Monday, 17 October 2011

My "R" Rated Blog - by Mike Sands

The reason this blog is ‘R’ rated, is because some of the pictures are very graphic and may be disturbing to some readers.  
I went for a bike ride on the dike a couple of days ago, and had an accident.  A dog jumped in front of my bike and I went for a spill.  When I hit the dog, he hardly moved in his tracks as I wasn’t going very fast.  Unfortunately for me, my co-ordination and reflexes are not as quick as they were before getting ALS.  I have difficulty catching myself, so my knees and face took the brunt of the fall.  My sister had just bought me an expensive helmet the week before, after she heard of my previous accident (see ‘Look away, I’m hideous’ blog).  I didn’t have my new helmet on because I thought I wouldn’t need it on the dike where there are no cars.  After falling, I had to pedal about seven miles back home.  All I could think of was how much my sister was going to give me heck for not wearing my helmet.
After I showered off the blood, I noticed my nose was broken.  I went to my doctor and he sent me to the hospital where he would meet me later to set my nose.  He said he would stuff cocaine up my nose (cocaine is the drug of choice for nasal work as it dulls the pain and is a vasodilator) and set it. While in the emergency room at the hospital with my wife and sister-in-law, Elanna, we had a good laugh over the days events.  I decided I would write a story for Nadine's blog.  We went over different titles for the blog and these are a few titles we came up with: Look Away, I'm Hideous Part 2Scarface 2, Nose to the Grindstone and Dog Day Afternoon.
I got back on my bike the next day.  I must admit, these past biking accidents have made me more tentative, but biking is the only means of exercise at my disposal (I can’t run or lift weights anymore) so I can’t give it up for fear of accidents.  To my sister Pat; I will wear my helmet all the time, even on the dike.

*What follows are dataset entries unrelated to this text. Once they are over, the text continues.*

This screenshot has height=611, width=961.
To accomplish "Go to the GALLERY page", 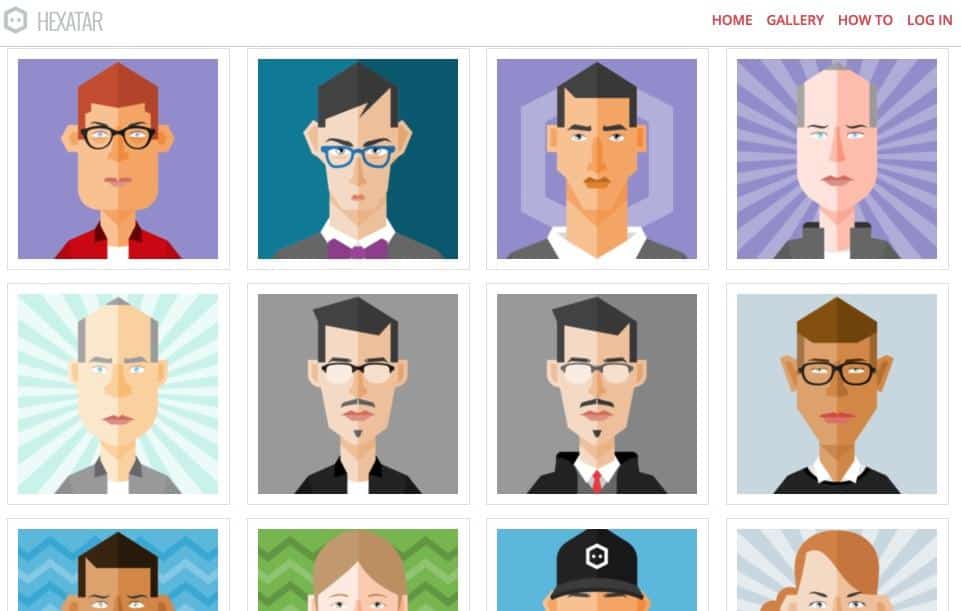I will [795, 20].
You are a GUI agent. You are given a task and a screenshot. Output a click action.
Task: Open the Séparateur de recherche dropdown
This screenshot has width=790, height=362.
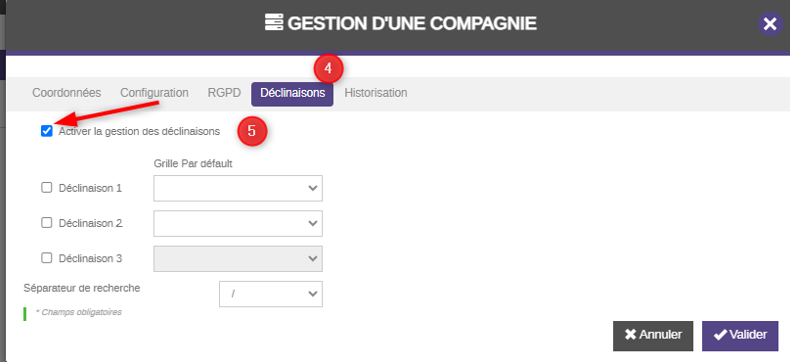point(271,294)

before...and after clean up



Possible Titles for my Blog:

                                                                         Face Plant 



                                               Tareyton. We'd Rather Fight, Than Switch.



                                                     Don't Get Your Nose Out of Joint



                                                                 Nose to the Grindstone



                                                               Eric Clapton singing:
                                               "She don't lie, she don't lie, she don't lie...
                                                                        COCAINE."


                                                                   Dog Gone It!

1 comment:

  1. Oh Mike... the first one was bad enough then you had to go and top it with this one!

    I have to admit... when I saw the pic... I had to turn away... you look like George St. Pierre challenged you to an MMA fight in the octagon!